Per mondo, una stanza. Poi meno ancora, solo lo spazio che lo sguardo dalla testa immobile riesce a cogliere, sempre che gli occhi non si arrossino, non si offuschino. E rimane il letto. Il letto, dove si mangia il menu unificato, quel preparato giallo che lento cade dalla bottiglia appesa alla pancia aperta; il letto, dove si dormono le notti e i giorni di tutti i lunedì, martedì, mercoledì, giovedì, sabato, domenica e festivi, ah, anche i venerdì, che i giorni sono tutti uguali; il letto, sempre il letto, dove si espletano le funzioni corporali. Crudezze quotidiane in due metri per uno. SLA, malattia rara, che non sta per pregiata. Sta per diagnosi per sottrazione, per farmaci palliativi, per interventi atti a rallentare la paralisi progressiva sino al blocco totale. Spesso con la mente lucida, la coscienza sveglia, la memoria in ordine così da vedere e subire cosa smette di funzionare, cosa non risponde più al proprio volere, quanto ogni giorno si perde per sempre.
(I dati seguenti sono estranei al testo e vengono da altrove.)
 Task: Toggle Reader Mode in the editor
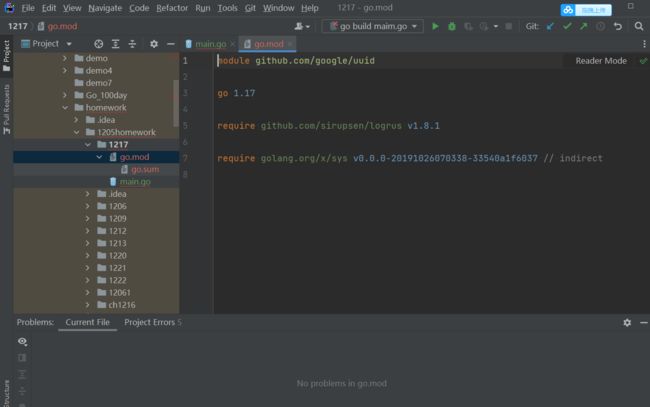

Quanto ogni giorno si diventa altro da sé.
Esserci e faticare a riconoscersi, ritrovarsi locked-in mentre nel resto del mondo imperversava il lock-down.
Fu la fine di abbracci, giochi, carezze e sorrisi aperti, tutto imprigionato e nascosto da mascherine, visiere, tute, calzari e guanti.
E fu la fine anche della familiarità consolidata con le infermiere, le oss e le fisioterapiste di sempre mandate nelle trincee ospedaliere per l’emergenza Covid. Mentre nella rianimazione domestica del civico 30 iniziava la girandola dei nuovi operatori allo sbaraglio.
Tutto troppo per i livelli di qualità di vita fissati da mamma Maria per proseguire. Decise di dissentire, di sottrarsi al furto della relazionalità che cura e dello scambio umano che sostiene.